● Kurze Aufgabe:
In welchem Jahr wurde Gustav Eisenreich laut dem Textabschnitt an der Oberrealschule in Kattowitz fest angestellt?

● Textabschnitt:
══════════

Gustav Eisenreich
Gustav Ignatz Eisenreich (* 10. Juli 1867 in Siedlimowo, Kreis Inowraclaw; † 13. Februar 1945 in Dresden) war ein deutscher Gymnasiallehrer, Geologe, Naturschützer und Heimatforscher in Oberschlesien.
Leben
Sein voller Name lautet Gustav Ignatz Eisenreich. Der Vater, Friedrich Eisenreich, war Steueraufseher. Er ermöglichte dem Sohn den Besuch des Gymnasiums in Inowraclaw, welches dieser 1890 mit der bestandenen Reifeprüfung verließ. Nach einem Lehrerstudium bis 1895 an der Universität Breslau, legte Eisenreich 1896 die Lehramtsprüfung für das Fach „Geschichte in oberen Klassen“ ab. Weitere Prüfungen berechtigten ihn zum Unterricht in mittleren Klassen für die Fächer Erdkunde, Deutsch, Latein und Religion. Eine Erweiterungsprüfung 1905 ermöglichte ihm schließlich auch den Geografieunterricht in oberen Klassen.
Nach ersten Erfahrungen von 1898 bis 1899 am Pädagogium in Niesky, der Internatsschule der Herrnhuter Brüdergemeine und weiter am Progymnasium Striegau, folgte 1900 die Festanstellung an der Oberrealschule in Kattowitz als Oberlehrer (später: Studienrat). Durch das Anlegen von Sammlungen für den naturwissenschaftlichen Unterricht sorgte er dort für eine anschauliche Lehrstoffvermittlung. Die Initiative Eisenreichs zur Einführung eines fakultativen Russischunterrichts war damals eine ungewöhnliche Maßnahme. Sein bürgerlich-gesellschaftliches Engagement ging weit über die Tätigkeit als Pädagoge im Schuldienst hinaus. So war er als Schriftführer der Kolonialgesellschaft Kattowitz[1] tätig und nahm am Deutschen Geografentag 1907 in Nürnberg[2] und 1913 in Straßburg[3] teil. Ab 1912/13 führte er den Ehrentitel (früher als Charakter bezeichnet) Professor im Namen, der bis 1918 in Preußen an verdiente Oberlehrer vergeben werden konnte.[4][5]
Zu seinen Schülern gehörte in Kattowitz der Schriftsteller Arnold Zweig, der bei ihm Deutschunterricht erhielt. Zweig erinnerte sich später in seinen Aufzeichnungen an ihn als eine Person, die seine Phantasie „in Zucht und Ordnung“ gezwungen hat.[6][7]
Bereits seit 1915[8] war Eisenreich als Geschäftsführer des Landschaftskomitees für Naturdenkmalpflege im oberschlesischen Industriebezirk tätig[9]. Er war ebenfalls im Verein Schlesischer Ornithologen engagiert.[10]
Nach den Volksabstimmungen in Oberschlesien fiel Kattowitz mit Ostoberschlesien 1922 an die Zweite Polnische Republik. Als deutscher Lehrer und Staatsbeamter verließ er die Stadt 1923 und verlegte den Wohnsitz in den deutschen Landesteil.[11] Vorher hatte er noch ein Verzeichnis der Naturdenkmäler im abzutretenden Gebiet an die Polnische Naturschutz-Stelle in Poznań gesandt.[12] Über 26 Monate erhielt Eisenreich nun staatliche Beamtenfürsorge, bis ihm ab April 1926 in Oppeln (Oberrealschule) und später ab Oktober 1926 in Gleiwitz (Oberrealschule) wieder eine Tätigkeit möglich wurde.

══════════

● Bereitgestelltes Material:

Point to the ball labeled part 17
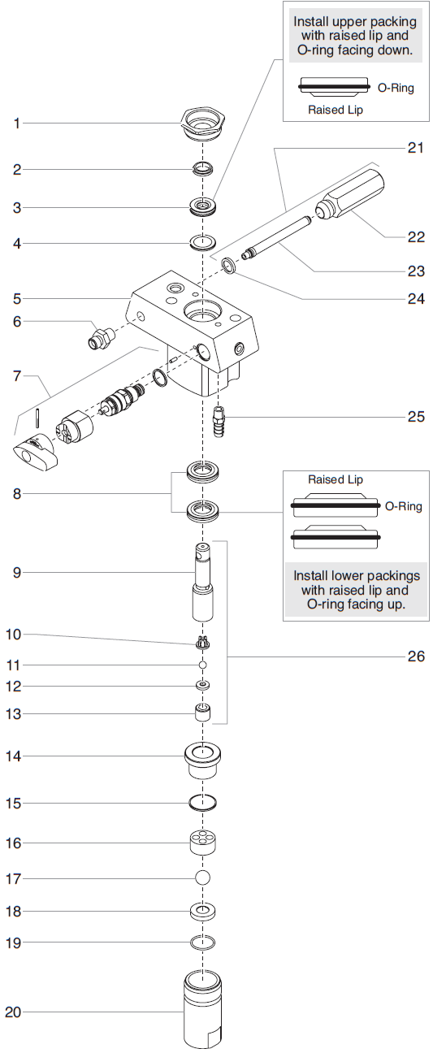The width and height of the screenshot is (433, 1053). pos(202,878)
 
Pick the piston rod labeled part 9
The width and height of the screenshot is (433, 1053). pos(202,580)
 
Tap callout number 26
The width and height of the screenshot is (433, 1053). pos(415,656)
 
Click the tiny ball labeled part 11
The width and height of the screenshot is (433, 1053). pos(201,664)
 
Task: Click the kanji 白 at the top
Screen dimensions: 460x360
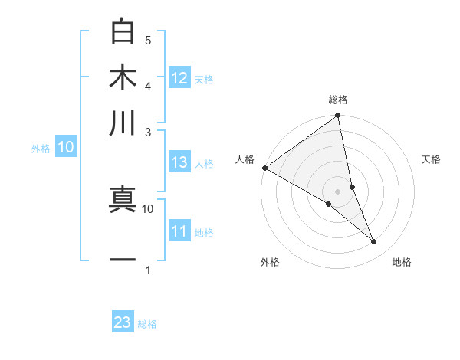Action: pyautogui.click(x=122, y=32)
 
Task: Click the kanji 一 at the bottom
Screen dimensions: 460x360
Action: pyautogui.click(x=122, y=260)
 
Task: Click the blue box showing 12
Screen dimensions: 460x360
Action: pyautogui.click(x=179, y=77)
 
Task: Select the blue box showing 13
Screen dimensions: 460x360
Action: pyautogui.click(x=179, y=162)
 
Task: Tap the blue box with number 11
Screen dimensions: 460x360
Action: pyautogui.click(x=179, y=231)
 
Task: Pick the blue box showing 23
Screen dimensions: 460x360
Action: pyautogui.click(x=123, y=322)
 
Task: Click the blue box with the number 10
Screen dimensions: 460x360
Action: pyautogui.click(x=66, y=148)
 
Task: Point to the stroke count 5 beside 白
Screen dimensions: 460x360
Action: pyautogui.click(x=148, y=40)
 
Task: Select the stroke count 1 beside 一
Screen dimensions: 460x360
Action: pyautogui.click(x=148, y=270)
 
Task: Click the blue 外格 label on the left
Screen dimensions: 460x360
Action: pyautogui.click(x=41, y=149)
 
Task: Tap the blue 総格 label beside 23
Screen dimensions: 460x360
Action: pyautogui.click(x=147, y=324)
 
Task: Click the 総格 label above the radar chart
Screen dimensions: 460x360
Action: pyautogui.click(x=337, y=100)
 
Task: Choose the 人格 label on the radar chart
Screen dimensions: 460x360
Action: pyautogui.click(x=245, y=159)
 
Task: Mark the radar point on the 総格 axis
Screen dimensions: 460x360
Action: pyautogui.click(x=337, y=116)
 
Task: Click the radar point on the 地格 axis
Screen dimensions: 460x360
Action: pyautogui.click(x=374, y=242)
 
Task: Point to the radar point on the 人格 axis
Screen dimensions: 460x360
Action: pyautogui.click(x=264, y=168)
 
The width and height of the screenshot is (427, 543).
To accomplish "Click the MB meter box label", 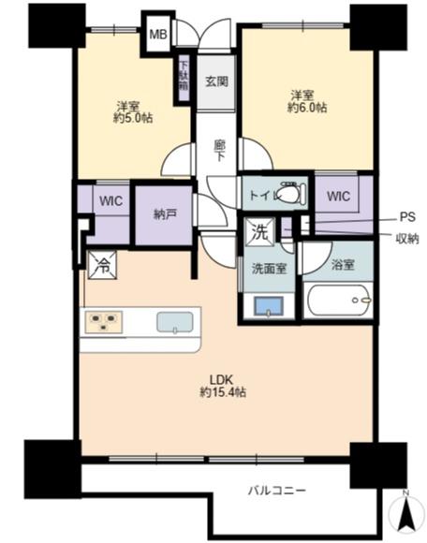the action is click(158, 35).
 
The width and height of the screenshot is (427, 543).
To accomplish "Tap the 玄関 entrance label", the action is click(216, 81).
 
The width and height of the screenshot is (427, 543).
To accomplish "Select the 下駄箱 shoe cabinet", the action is click(184, 79).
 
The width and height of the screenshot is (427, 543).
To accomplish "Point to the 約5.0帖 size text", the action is click(133, 118).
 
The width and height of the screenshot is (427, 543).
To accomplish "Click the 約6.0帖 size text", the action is click(307, 108).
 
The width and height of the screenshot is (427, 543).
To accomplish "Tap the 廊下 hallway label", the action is click(219, 151).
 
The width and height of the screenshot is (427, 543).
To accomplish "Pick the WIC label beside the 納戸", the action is click(110, 201).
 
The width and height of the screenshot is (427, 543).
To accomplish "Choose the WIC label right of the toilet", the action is click(338, 197).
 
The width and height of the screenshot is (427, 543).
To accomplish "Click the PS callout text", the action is click(407, 217).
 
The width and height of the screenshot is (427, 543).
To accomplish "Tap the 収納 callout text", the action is click(407, 238).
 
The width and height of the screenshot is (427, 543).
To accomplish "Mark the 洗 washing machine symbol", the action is click(259, 232).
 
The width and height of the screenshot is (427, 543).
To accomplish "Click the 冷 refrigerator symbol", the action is click(102, 265).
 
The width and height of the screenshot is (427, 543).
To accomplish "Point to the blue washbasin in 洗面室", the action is click(269, 306).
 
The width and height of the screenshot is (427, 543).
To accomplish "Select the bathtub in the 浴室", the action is click(338, 301).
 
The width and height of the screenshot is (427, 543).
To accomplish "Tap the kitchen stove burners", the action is click(103, 322).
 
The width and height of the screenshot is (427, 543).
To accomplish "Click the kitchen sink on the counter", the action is click(175, 322).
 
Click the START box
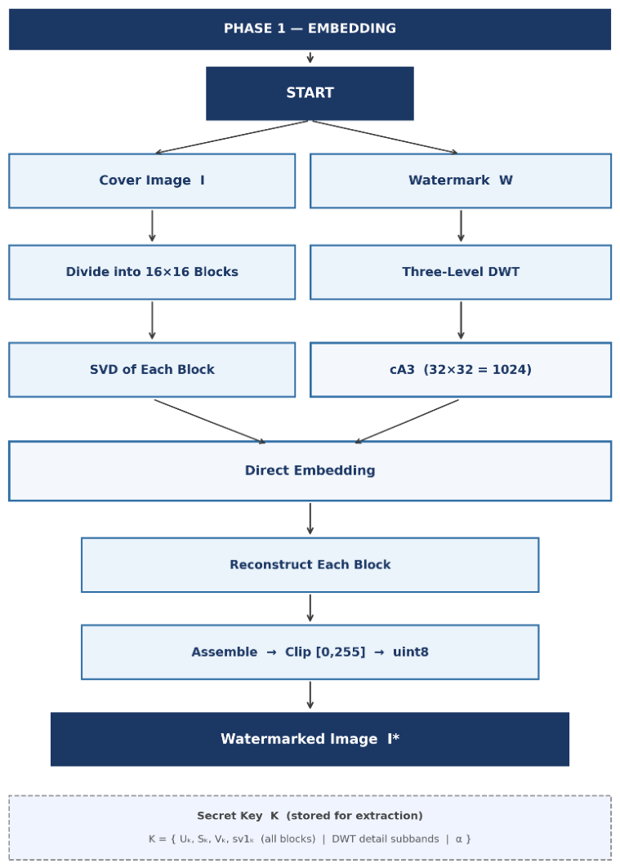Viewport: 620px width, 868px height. [x=310, y=94]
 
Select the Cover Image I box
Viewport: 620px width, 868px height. [x=152, y=181]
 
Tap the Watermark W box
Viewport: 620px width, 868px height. [x=461, y=181]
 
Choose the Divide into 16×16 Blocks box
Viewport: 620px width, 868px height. [x=152, y=273]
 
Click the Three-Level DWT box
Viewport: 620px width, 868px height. [x=461, y=273]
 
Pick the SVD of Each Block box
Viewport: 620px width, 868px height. [x=152, y=370]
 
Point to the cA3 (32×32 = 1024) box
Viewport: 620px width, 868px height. [x=461, y=370]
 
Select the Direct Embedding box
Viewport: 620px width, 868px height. [x=310, y=471]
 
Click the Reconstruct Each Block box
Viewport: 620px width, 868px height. [x=310, y=564]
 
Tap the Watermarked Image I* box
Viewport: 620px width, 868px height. [x=310, y=739]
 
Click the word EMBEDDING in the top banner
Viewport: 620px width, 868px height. [x=352, y=29]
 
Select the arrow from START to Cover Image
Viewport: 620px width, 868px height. [x=231, y=136]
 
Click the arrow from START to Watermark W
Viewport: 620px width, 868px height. [x=386, y=136]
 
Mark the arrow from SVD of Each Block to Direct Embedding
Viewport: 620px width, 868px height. [x=210, y=421]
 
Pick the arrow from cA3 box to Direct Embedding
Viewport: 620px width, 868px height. [x=407, y=421]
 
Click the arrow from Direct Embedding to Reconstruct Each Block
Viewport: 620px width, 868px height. [x=310, y=519]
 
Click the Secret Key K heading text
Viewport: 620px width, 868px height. [x=310, y=816]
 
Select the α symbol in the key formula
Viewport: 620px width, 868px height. [x=459, y=839]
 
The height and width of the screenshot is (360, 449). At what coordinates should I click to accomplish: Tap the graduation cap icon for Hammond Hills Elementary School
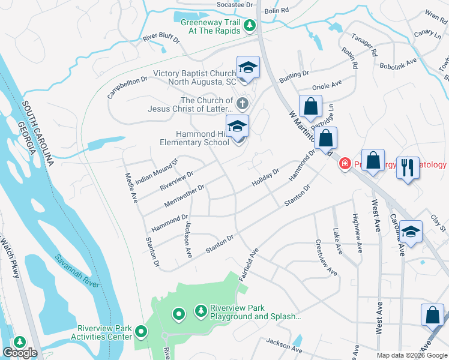[238, 126]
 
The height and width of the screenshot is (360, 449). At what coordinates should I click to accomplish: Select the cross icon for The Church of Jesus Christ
[243, 104]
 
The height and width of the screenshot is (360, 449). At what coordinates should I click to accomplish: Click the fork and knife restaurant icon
[408, 167]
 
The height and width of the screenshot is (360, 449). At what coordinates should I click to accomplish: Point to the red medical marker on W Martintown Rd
[345, 163]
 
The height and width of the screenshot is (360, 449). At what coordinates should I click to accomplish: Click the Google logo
[20, 353]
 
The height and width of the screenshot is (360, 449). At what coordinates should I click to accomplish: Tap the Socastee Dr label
[235, 4]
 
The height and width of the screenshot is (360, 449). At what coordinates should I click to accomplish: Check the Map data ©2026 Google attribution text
[412, 355]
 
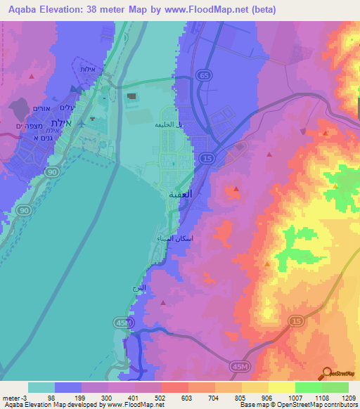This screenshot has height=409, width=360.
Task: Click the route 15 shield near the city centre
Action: (x=207, y=160)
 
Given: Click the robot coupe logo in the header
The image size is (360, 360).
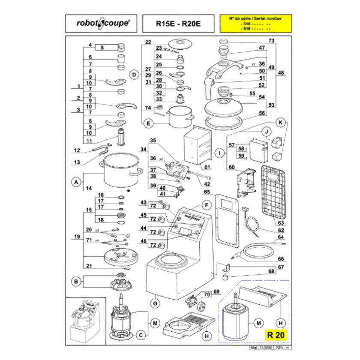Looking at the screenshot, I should coord(101,24).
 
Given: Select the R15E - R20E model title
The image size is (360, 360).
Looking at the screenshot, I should coord(178,24).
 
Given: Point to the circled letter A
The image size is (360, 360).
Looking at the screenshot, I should coord(76,182).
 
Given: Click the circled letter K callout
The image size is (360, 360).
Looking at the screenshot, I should coord(281,122).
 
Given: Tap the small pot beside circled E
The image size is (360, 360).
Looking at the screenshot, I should coord(180,116).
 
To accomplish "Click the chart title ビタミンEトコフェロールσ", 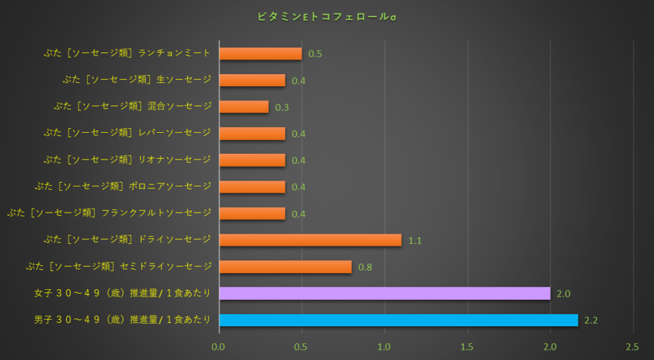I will (x=326, y=16).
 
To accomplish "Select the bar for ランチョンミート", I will (x=260, y=54).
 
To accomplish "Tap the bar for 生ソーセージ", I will (x=252, y=80).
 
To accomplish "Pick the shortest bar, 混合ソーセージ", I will (x=243, y=107).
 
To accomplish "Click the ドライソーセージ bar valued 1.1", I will (x=310, y=240).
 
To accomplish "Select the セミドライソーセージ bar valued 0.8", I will (x=285, y=267).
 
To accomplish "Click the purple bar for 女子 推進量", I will (x=384, y=293).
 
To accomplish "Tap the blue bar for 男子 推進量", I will (x=398, y=320).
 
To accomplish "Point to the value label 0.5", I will (x=315, y=54).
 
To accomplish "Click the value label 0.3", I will (x=282, y=107).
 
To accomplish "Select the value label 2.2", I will (x=591, y=320).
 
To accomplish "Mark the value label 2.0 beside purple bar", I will (x=563, y=294).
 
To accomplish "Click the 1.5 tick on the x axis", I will (x=468, y=347).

══════════

● Das Ergebnis:
Im Jahr 1900.